### What is required:
Only lines that contain the word "step" are to be returned from the data below.

── Records shown ──

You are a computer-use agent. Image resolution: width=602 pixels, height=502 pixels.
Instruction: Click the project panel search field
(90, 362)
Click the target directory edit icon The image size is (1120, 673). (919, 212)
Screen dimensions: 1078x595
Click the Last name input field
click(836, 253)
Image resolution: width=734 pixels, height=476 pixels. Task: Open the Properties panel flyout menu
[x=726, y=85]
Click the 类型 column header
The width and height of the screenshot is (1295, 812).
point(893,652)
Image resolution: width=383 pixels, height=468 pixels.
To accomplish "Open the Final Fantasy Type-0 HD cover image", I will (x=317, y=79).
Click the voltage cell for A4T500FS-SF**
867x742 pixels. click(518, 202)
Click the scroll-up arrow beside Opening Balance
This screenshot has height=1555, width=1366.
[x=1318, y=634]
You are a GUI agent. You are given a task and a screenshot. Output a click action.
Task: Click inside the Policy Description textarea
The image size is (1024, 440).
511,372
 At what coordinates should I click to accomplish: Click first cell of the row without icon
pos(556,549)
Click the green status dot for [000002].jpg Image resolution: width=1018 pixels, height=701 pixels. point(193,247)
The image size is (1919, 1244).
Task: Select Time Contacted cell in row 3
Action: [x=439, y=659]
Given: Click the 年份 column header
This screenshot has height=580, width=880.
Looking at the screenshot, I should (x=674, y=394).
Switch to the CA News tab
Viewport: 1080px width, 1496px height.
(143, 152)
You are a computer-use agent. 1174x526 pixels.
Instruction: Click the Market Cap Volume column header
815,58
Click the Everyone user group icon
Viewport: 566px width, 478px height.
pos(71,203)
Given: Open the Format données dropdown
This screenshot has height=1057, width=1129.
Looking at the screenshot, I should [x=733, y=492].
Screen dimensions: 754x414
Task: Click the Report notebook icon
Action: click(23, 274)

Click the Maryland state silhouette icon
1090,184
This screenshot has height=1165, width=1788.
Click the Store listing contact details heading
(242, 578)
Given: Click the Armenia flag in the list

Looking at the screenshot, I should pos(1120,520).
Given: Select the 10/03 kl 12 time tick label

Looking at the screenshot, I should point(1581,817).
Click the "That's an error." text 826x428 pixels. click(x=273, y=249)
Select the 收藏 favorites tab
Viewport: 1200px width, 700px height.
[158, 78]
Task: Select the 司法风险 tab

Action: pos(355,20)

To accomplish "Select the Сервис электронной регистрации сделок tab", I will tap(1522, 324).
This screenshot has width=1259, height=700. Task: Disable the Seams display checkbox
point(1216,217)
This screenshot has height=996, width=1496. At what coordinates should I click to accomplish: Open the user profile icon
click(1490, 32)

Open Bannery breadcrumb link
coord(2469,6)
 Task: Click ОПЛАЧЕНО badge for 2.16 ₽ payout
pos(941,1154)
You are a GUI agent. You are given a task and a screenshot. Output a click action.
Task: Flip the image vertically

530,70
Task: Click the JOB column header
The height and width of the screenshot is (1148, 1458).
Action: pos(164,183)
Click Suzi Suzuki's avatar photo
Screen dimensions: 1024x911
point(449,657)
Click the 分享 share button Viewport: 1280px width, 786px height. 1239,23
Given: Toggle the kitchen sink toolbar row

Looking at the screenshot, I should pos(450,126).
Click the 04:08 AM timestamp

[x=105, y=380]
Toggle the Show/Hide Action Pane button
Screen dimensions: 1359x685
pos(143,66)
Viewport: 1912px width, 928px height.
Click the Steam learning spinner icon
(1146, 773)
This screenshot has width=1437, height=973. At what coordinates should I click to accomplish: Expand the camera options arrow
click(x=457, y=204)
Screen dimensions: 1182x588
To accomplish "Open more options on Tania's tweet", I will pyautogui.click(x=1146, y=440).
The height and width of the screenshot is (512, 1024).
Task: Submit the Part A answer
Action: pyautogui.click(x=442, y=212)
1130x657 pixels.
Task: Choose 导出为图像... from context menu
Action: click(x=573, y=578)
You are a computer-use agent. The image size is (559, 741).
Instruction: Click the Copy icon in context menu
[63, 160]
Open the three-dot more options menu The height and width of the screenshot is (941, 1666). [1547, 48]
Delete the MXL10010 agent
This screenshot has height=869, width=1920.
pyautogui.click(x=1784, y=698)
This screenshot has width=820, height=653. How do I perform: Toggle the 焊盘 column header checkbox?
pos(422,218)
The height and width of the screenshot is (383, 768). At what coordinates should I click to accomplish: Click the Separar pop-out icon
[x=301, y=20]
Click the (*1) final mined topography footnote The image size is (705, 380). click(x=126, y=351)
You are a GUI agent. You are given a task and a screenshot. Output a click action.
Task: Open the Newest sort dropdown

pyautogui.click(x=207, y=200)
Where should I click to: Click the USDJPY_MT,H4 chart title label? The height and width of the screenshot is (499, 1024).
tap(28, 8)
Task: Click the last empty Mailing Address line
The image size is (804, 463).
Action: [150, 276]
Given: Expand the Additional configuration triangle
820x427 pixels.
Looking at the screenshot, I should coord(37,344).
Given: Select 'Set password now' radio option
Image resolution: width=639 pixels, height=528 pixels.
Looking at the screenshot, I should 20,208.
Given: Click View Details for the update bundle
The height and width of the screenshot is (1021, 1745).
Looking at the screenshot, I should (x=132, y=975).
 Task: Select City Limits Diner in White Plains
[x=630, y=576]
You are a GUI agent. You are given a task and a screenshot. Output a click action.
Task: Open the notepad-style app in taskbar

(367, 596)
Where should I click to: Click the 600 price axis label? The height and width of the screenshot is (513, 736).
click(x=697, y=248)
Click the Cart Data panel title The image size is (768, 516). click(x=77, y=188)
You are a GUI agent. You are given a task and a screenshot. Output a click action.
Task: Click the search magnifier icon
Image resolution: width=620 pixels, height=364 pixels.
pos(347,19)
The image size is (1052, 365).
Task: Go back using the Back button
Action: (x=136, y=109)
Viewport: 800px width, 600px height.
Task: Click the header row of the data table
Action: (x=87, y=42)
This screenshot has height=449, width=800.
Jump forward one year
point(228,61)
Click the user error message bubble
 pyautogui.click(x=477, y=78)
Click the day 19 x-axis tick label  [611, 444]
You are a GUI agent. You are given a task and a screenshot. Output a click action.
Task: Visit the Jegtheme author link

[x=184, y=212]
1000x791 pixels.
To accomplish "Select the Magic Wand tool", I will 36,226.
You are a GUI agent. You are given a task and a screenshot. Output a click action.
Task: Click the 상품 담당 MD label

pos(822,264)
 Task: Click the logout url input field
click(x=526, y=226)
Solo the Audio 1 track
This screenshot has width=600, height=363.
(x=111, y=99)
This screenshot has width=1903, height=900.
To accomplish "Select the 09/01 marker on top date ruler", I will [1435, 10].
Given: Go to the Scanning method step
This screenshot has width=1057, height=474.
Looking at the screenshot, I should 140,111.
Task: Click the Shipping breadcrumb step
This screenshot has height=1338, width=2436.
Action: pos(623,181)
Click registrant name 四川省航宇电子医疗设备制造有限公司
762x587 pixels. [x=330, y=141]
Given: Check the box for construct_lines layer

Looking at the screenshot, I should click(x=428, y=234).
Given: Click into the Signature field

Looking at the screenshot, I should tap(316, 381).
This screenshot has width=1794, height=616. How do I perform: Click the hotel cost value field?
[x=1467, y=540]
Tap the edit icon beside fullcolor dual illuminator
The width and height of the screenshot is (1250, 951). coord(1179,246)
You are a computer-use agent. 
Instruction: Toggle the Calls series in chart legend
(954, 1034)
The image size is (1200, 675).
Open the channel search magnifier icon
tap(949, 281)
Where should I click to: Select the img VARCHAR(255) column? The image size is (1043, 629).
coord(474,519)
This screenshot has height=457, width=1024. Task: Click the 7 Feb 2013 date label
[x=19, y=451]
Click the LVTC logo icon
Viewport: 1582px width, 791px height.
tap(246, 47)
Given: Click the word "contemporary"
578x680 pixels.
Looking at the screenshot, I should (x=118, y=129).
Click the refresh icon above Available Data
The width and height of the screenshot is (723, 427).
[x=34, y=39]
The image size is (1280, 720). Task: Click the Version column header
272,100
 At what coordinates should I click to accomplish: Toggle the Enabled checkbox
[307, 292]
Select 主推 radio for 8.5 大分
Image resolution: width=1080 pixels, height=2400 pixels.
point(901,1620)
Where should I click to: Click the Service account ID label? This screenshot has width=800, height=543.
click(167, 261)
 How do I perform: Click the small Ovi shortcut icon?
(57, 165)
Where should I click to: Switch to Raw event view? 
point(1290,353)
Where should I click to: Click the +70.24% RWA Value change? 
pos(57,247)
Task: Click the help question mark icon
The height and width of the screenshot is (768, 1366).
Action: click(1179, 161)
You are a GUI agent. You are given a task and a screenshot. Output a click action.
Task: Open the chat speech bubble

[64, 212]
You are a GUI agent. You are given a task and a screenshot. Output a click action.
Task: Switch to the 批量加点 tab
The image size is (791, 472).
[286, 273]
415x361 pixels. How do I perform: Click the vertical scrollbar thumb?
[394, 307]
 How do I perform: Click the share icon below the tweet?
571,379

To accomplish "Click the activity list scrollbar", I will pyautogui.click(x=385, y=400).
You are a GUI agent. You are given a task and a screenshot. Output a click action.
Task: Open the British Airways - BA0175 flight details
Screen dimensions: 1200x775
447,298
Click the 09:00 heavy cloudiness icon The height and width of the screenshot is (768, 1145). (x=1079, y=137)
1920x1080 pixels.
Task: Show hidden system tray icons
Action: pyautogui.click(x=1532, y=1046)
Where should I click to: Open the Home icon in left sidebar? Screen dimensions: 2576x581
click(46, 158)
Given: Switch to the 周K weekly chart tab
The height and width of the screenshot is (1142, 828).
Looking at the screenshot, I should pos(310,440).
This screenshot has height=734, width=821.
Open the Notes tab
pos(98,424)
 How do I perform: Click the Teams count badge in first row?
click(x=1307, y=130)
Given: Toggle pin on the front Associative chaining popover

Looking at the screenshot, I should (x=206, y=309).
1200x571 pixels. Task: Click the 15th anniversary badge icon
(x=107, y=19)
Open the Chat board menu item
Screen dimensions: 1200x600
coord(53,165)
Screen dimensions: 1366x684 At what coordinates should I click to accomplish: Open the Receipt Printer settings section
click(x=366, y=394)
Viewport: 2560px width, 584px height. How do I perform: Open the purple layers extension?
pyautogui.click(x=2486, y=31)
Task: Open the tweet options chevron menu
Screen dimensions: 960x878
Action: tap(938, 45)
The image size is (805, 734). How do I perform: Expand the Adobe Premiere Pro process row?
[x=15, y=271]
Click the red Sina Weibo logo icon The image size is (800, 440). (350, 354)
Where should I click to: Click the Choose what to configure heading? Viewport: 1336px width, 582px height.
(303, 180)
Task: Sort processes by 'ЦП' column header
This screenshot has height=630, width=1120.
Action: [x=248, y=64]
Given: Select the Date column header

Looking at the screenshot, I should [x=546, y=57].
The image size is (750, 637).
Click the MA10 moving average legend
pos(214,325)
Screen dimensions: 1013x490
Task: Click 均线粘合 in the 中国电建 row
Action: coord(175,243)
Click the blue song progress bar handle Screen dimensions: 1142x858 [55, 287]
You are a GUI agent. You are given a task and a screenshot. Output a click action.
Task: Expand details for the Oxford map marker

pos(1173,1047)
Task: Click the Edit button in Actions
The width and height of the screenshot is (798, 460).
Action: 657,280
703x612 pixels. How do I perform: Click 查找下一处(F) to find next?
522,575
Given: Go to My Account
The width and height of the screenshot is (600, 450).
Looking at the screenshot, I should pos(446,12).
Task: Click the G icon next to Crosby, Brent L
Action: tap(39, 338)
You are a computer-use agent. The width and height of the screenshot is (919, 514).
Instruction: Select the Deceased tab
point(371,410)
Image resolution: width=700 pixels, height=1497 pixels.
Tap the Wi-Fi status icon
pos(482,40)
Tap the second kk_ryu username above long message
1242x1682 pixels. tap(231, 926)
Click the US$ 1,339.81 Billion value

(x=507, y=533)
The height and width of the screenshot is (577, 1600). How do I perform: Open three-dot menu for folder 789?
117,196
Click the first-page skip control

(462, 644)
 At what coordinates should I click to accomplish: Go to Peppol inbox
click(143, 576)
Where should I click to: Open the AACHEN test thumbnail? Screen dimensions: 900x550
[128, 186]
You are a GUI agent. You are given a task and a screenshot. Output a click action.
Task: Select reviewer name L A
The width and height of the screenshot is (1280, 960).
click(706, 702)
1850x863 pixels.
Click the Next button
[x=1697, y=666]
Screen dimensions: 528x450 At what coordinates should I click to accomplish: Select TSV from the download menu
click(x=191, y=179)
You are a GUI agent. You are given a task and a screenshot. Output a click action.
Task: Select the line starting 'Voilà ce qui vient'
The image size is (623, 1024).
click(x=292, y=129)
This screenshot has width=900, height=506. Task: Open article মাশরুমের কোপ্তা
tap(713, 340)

───

### Solution to this task:
Given: Go to the Scanning method step
Task: Click the Shipping breadcrumb step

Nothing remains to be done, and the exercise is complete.